Take the entries below and give them back exactly. Leave out nothing.

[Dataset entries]
———

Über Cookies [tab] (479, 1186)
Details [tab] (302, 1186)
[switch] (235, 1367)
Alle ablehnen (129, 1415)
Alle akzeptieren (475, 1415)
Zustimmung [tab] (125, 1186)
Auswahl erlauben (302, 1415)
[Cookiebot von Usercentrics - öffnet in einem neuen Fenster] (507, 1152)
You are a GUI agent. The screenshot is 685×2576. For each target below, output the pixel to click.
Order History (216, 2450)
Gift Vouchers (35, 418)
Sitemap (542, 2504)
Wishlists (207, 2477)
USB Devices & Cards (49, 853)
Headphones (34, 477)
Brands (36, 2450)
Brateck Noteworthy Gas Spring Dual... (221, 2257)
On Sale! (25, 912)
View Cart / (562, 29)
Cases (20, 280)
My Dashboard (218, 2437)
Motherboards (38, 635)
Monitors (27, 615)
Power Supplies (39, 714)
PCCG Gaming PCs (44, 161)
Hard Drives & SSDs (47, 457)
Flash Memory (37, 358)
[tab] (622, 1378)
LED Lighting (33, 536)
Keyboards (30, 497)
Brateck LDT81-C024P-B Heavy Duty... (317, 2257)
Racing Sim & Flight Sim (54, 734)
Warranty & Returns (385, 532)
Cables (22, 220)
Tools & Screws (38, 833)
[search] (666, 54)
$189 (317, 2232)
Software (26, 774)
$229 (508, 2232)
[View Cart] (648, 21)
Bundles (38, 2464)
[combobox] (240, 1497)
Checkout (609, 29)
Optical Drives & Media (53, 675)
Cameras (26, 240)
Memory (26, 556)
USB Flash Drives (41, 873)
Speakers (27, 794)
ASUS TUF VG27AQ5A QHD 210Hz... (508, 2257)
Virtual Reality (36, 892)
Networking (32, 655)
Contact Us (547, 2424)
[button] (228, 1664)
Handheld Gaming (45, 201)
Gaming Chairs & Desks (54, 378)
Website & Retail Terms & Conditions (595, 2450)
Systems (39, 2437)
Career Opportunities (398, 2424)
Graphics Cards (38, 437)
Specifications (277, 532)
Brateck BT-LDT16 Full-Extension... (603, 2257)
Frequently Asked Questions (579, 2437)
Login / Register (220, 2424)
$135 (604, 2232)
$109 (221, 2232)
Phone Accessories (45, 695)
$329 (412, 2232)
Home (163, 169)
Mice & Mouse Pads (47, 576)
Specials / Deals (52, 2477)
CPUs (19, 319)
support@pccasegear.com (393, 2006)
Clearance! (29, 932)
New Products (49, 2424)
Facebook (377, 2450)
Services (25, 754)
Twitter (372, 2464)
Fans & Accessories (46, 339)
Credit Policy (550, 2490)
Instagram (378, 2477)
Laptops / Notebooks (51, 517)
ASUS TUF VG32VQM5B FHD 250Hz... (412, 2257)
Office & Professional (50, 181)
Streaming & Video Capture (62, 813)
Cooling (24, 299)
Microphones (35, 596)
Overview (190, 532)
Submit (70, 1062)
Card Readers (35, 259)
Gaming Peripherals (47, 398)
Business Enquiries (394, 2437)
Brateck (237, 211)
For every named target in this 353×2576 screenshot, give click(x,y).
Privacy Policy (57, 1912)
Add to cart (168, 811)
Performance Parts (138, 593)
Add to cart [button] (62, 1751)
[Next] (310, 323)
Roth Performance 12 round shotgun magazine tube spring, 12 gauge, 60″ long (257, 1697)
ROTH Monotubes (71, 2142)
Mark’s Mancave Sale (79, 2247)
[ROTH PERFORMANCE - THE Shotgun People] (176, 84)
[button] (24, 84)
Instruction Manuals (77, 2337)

———

- PROBLEM SOLUTION:
Über Cookies [tab] (479, 1186)
Details [tab] (302, 1186)
[switch] (235, 1367)
Alle ablehnen (129, 1415)
Alle akzeptieren (475, 1415)
Zustimmung [tab] (125, 1186)
Auswahl erlauben (302, 1415)
[Cookiebot von Usercentrics - öffnet in einem neuen Fenster] (507, 1152)
You are a GUI agent. The screenshot is 685×2576. For each target below, output the pixel to click.
Order History (216, 2450)
Gift Vouchers (35, 418)
Sitemap (542, 2504)
Wishlists (207, 2477)
USB Devices & Cards (49, 853)
Headphones (34, 477)
Brands (36, 2450)
Brateck Noteworthy Gas Spring Dual... (221, 2257)
On Sale! (25, 912)
View Cart / (562, 29)
Cases (20, 280)
My Dashboard (218, 2437)
Motherboards (38, 635)
Monitors (27, 615)
Power Supplies (39, 714)
PCCG Gaming PCs (44, 161)
Hard Drives & SSDs (47, 457)
Flash Memory (37, 358)
[tab] (622, 1378)
LED Lighting (33, 536)
Keyboards (30, 497)
Brateck LDT81-C024P-B Heavy Duty... (317, 2257)
Racing Sim & Flight Sim (54, 734)
Warranty & Returns (385, 532)
Cables (22, 220)
Tools & Screws (38, 833)
[search] (666, 54)
$189 (317, 2232)
Software (26, 774)
$229 (508, 2232)
[View Cart] (648, 21)
Bundles (38, 2464)
[combobox] (240, 1497)
Checkout (609, 29)
Optical Drives & Media (53, 675)
Cameras (26, 240)
Memory (26, 556)
USB Flash Drives (41, 873)
Speakers (27, 794)
ASUS TUF VG27AQ5A QHD 210Hz... (508, 2257)
Virtual Reality (36, 892)
Networking (32, 655)
Contact Us (547, 2424)
[button] (228, 1664)
Handheld Gaming (45, 201)
Gaming Chairs & Desks (54, 378)
Website & Retail Terms & Conditions (595, 2450)
Systems (39, 2437)
Career Opportunities (398, 2424)
Graphics Cards (38, 437)
Specifications (277, 532)
Brateck BT-LDT16 Full-Extension... (603, 2257)
Frequently Asked Questions (579, 2437)
Login / Register (220, 2424)
$135 (604, 2232)
$109 (221, 2232)
Phone Accessories (45, 695)
$329 (412, 2232)
Home (163, 169)
Mice & Mouse Pads (47, 576)
Specials / Deals (52, 2477)
CPUs (19, 319)
support@pccasegear.com (393, 2006)
Clearance! (29, 932)
New Products (49, 2424)
Facebook (377, 2450)
Services (25, 754)
Twitter (372, 2464)
Fans & Accessories (46, 339)
Credit Policy (550, 2490)
Instagram (378, 2477)
Laptops / Notebooks (51, 517)
ASUS TUF VG32VQM5B FHD 250Hz... (412, 2257)
Office & Professional (50, 181)
Streaming & Video Capture (62, 813)
Cooling (24, 299)
Microphones (35, 596)
Overview (190, 532)
Submit (70, 1062)
Card Readers (35, 259)
Gaming Peripherals (47, 398)
Business Enquiries (394, 2437)
Brateck (237, 211)
For every named target in this 353×2576 screenshot, give click(x,y).
Privacy Policy (57, 1912)
Add to cart (168, 811)
Performance Parts (138, 593)
Add to cart [button] (62, 1751)
[Next] (310, 323)
Roth Performance 12 round shotgun magazine tube spring, 12 gauge, 60″ long (257, 1697)
ROTH Monotubes (71, 2142)
Mark’s Mancave Sale (79, 2247)
[ROTH PERFORMANCE - THE Shotgun People] (176, 84)
[button] (24, 84)
Instruction Manuals (77, 2337)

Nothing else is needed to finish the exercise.